The August Cup tournament, held over the final weekend of the month at the Maryland SoccerPlex and several other sites across Montgomery County, Md., saw its luck run out over the past two editions after years of mostly fine weather in its early years of existence.
A year ago the tourney, which began in 2003 and is jointly hosted by Maryland Rush Soccer Club and the Damascus Soccer Club, had to proactively cancel its Sunday schedule due to the impending arrival of the massive Hurricane Irene. And last month’s 2012 August Cup found itself dodging large thunderstorms that eventually led to the cancellation of its Sunday afternoon championship games.
“We went the eight years previous with perfect weather, but the last two years it got us,” tournament director Everett Hovencamp told Soccer Wire with a wry chuckle earlier this week. “The lightning started around noon, and started and stopped about four times. We waited a few hours, but clearly weren’t going to be able to get games in safely.”
August Cup is a GotSoccer-sanctioned event, a system which does not award rankings points to division co-champions. So calling off the championship finals forced Hovencamp and his staff to determine divison winners via tiebreaker procedures like head-to-head results in earlier rounds, goal differential and so on. This was frustrating for all parties involved, but inevitable in the end.
“Of course, everyone wants GotSoccer points, and their trophies and medals. GotSoccer won’t award any points under co-champions, so we had to do co-finalists,” explained Hovencamp. “Some people don’t like that, but once you get rained out, it’s hard to judge fairly who’s champions, even under the tiebreaker… It’s tweaked a few people, but we’ll be back. We’ll get eight more years of good weather again.”
He and his staff did find their task made much simpler by the SoccerPlex’s advanced lightning detection system, which can detect and pinpoint electrical storm activity with far more accuracy and time efficiency than traditional, fieldside methods.
“Outside it was sunny. What people couldn’t see what that there were lightning strikes five miles away,” noted Hovencamp. “We could see the radar, because they’re tied in and can see lightning strikes 30 miles away on their system. We could see every one that was happening.
“Their system is unbelievable. I was amazed, I could see every lightning strike,” he added. “Normally, when referees do it manually, I believe it’s a 30-minute window where you have to wait from the last lightning or thunder. With the SoccerPlex’s system, they’ve cut it down to 15 minutes, because they can see everything around, what’s coming and what’s going. It actually speeds up the process.”
While last year’s decision to cancel the event’s Sunday slate, which Hovencamp says was influenced by Montgomery County schools beginning fall classes the next day, drew very mixed feedback, there was little debate about the lingering danger posed by this year’s storms. And he believes it was a banner year for August Cup anyway, with 280 teams entered, many of a very high level, including several state champion squads as well as Braddock Road YC 95 Elite (Va.), U.S. Youth Soccer’s Under-16 girls national champions.
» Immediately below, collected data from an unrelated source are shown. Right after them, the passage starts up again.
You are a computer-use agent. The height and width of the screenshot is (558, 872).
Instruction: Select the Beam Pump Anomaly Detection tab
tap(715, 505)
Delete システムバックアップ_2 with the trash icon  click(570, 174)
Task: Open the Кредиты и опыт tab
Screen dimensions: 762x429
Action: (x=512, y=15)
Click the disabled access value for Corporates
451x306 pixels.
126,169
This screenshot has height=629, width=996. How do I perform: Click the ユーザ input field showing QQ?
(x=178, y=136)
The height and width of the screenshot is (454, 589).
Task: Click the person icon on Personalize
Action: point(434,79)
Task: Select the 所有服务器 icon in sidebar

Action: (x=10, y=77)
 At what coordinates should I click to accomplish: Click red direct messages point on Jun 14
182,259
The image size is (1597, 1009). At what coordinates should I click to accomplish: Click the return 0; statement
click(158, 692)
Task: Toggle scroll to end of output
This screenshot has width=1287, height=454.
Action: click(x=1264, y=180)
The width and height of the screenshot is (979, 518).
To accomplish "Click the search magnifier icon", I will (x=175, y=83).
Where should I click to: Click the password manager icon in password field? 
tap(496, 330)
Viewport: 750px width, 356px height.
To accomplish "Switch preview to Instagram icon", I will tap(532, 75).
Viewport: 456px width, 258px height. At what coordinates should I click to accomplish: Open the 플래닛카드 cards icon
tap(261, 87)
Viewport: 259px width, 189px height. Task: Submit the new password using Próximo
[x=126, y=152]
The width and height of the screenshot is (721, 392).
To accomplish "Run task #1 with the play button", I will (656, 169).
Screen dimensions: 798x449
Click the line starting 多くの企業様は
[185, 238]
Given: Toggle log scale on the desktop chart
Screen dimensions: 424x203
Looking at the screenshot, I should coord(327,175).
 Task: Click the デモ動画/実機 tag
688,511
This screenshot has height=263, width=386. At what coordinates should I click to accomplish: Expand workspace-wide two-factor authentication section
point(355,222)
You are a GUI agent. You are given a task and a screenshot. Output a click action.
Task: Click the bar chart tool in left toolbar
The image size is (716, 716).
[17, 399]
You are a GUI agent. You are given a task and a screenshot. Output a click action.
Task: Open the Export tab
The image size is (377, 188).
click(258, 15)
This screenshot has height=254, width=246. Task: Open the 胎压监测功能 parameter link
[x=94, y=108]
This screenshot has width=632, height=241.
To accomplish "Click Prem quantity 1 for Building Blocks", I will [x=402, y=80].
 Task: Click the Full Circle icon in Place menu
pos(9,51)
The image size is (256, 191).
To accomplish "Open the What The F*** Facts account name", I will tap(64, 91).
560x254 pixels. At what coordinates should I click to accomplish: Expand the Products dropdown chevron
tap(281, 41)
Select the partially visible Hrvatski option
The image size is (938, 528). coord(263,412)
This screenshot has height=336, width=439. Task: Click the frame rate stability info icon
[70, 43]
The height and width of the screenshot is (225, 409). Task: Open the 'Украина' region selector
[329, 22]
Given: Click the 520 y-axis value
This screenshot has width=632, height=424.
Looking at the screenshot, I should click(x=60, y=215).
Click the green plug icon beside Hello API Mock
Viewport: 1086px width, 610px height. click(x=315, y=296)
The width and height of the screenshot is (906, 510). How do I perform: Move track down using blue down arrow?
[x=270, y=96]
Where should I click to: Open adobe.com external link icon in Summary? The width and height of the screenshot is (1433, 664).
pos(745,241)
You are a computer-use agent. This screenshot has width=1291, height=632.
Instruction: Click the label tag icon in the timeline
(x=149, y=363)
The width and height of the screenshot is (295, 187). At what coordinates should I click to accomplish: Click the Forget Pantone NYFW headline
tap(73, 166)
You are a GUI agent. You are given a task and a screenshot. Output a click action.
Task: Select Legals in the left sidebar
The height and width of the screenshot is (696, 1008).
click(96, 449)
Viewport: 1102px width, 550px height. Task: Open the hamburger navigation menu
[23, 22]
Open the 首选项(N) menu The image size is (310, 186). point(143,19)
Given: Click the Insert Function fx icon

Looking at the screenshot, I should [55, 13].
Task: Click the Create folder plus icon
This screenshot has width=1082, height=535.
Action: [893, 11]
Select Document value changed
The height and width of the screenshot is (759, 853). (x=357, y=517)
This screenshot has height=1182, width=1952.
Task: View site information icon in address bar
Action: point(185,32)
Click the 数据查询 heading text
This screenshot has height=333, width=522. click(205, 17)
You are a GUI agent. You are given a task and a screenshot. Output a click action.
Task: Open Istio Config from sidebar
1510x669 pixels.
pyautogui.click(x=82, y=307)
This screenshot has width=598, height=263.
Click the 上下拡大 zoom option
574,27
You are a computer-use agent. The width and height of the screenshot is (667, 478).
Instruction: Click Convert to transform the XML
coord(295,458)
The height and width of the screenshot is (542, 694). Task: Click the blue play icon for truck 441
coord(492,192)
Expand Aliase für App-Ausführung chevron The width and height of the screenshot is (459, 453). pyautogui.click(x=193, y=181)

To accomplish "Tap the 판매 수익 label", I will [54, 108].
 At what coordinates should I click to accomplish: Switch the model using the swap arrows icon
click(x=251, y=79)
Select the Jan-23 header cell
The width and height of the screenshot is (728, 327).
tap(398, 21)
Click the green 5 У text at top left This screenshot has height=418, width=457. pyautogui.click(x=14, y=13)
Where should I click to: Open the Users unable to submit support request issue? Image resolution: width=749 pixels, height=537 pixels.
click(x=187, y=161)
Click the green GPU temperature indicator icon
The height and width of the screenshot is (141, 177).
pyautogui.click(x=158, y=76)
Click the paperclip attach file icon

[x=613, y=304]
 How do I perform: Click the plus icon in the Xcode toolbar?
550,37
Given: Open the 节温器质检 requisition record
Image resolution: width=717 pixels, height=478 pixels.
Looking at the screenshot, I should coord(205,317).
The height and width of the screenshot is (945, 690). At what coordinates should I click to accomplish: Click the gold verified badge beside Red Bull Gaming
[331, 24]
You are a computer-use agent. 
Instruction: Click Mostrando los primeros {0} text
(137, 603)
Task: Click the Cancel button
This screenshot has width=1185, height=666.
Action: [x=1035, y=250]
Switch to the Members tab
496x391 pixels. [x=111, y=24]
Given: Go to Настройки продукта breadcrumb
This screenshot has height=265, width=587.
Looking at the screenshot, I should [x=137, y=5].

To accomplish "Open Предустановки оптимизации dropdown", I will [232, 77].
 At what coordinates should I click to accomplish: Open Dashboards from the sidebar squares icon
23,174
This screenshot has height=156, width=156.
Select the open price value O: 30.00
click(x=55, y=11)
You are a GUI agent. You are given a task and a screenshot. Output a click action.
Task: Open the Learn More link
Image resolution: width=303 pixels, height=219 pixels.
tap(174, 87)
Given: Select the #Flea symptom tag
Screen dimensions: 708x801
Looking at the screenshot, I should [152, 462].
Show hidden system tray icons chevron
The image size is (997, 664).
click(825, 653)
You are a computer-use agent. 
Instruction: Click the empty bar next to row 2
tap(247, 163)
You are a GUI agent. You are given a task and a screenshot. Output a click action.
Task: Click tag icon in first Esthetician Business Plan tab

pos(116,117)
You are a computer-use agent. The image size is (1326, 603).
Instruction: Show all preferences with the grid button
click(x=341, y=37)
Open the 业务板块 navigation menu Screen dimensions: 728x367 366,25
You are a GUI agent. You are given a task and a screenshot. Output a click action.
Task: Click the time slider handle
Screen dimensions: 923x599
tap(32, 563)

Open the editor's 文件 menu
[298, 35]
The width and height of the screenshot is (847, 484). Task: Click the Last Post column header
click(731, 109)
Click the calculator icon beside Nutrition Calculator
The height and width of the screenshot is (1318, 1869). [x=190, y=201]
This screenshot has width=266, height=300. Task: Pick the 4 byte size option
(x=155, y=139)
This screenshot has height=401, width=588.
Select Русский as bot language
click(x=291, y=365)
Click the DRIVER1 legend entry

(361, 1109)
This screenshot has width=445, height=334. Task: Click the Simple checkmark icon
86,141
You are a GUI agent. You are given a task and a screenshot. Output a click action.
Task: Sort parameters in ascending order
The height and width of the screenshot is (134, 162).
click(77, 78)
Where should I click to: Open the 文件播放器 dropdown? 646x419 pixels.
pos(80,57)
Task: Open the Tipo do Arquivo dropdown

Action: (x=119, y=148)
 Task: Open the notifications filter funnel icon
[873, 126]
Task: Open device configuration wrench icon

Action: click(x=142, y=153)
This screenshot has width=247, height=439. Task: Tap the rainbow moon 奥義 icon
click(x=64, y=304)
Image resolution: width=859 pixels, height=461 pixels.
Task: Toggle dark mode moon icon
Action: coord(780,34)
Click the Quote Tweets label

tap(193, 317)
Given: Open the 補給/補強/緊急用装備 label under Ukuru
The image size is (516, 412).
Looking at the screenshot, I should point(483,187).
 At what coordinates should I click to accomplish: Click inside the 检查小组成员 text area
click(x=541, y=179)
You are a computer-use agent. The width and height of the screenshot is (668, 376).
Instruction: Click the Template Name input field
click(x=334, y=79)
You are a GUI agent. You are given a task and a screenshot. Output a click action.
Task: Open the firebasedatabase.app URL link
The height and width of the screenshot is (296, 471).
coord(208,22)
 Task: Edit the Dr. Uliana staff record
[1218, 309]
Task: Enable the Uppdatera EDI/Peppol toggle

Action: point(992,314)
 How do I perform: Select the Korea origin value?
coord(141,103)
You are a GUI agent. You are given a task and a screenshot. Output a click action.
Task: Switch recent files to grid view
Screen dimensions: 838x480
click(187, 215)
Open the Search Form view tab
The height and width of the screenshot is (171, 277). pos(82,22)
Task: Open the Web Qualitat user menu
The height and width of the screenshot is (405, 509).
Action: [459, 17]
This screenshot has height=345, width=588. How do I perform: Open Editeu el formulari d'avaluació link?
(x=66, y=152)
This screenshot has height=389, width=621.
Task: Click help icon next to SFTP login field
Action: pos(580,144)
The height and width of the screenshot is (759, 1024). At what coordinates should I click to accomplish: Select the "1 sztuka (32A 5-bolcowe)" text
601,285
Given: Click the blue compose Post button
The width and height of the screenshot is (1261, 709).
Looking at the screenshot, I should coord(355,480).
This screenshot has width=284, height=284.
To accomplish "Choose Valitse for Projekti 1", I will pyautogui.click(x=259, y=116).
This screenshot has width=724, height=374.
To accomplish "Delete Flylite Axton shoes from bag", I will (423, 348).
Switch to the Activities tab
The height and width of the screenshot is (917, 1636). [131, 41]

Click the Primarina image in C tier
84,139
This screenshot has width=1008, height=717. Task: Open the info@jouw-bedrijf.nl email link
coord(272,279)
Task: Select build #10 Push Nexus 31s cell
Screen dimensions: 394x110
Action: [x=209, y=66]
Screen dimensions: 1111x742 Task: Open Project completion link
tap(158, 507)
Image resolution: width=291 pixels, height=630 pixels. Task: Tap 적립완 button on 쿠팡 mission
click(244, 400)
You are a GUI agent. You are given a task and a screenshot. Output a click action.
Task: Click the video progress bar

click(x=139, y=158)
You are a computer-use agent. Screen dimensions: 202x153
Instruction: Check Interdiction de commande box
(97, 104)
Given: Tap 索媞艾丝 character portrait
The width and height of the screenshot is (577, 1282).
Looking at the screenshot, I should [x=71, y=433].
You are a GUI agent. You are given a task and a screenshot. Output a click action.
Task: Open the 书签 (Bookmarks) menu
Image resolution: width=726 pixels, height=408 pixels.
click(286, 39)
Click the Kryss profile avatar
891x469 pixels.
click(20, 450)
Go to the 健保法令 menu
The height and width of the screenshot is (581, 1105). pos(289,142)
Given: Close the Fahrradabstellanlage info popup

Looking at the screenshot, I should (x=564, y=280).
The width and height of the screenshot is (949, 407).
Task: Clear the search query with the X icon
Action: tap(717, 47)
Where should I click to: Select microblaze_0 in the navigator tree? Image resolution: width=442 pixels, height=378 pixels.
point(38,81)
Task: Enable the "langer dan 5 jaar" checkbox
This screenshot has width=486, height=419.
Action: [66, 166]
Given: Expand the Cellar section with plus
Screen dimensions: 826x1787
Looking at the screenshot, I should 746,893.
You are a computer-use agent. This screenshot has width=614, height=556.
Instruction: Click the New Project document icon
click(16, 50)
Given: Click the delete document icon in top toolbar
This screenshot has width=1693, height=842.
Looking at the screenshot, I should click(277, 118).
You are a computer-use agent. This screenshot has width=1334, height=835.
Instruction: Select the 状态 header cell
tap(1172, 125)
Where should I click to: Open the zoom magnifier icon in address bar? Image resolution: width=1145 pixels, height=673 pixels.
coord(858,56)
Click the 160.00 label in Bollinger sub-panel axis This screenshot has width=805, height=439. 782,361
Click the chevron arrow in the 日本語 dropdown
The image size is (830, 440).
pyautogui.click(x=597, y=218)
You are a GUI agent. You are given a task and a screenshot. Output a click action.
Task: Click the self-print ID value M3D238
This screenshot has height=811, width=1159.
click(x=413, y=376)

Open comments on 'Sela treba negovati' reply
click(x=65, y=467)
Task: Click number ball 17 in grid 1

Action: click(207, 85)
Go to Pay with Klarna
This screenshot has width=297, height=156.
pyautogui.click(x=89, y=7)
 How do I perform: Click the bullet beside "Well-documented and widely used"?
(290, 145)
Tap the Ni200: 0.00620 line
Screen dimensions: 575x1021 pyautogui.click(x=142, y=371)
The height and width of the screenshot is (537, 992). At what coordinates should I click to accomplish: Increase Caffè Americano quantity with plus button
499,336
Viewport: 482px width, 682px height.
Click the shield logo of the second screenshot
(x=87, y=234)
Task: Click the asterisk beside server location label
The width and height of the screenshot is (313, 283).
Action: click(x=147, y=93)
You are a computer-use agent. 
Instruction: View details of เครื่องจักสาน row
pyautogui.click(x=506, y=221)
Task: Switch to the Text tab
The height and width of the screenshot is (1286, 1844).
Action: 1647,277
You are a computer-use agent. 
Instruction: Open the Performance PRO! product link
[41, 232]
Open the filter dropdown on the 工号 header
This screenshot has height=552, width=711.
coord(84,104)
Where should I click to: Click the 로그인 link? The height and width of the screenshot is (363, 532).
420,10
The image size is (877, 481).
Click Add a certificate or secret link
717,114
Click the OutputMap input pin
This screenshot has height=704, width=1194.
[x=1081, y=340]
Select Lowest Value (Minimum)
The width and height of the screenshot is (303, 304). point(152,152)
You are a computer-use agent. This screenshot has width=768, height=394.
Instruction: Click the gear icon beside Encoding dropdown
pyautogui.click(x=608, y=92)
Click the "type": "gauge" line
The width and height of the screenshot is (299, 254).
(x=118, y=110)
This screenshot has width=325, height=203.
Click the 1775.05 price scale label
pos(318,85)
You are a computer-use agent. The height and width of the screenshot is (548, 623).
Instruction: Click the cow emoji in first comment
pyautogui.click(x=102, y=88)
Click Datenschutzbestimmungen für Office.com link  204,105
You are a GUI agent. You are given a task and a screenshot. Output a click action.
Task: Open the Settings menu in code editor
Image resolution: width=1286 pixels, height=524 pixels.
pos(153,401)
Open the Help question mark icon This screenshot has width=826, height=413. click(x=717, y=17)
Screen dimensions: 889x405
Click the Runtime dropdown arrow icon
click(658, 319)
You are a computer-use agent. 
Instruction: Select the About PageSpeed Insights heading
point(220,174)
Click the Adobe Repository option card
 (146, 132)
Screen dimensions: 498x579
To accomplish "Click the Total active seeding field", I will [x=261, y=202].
BRYC 95 Elite were honored at halftime of the Celebration of Women’s Soccer, a well-attended charity match featuring many former Washington Freedom players at the SoccerPlex on August 25. August Cup partnered with that event and Hovencamp, who says he’ll return as tournament director for at least one more year and likely more, was very pleased with the results. He was also pleasantly surprised by a major jump in overall quality of this year’s August Cup entrants.
“It was a very good year for us, one of the best ever,” said Hovencamp, who hopes to gradually move as much of the tourney as possible to SoccerPlex’s fields. “We used to be a mid-level tournament, and we had state champions in here – why the drastic change, I’m not sure, but I’ll take it.”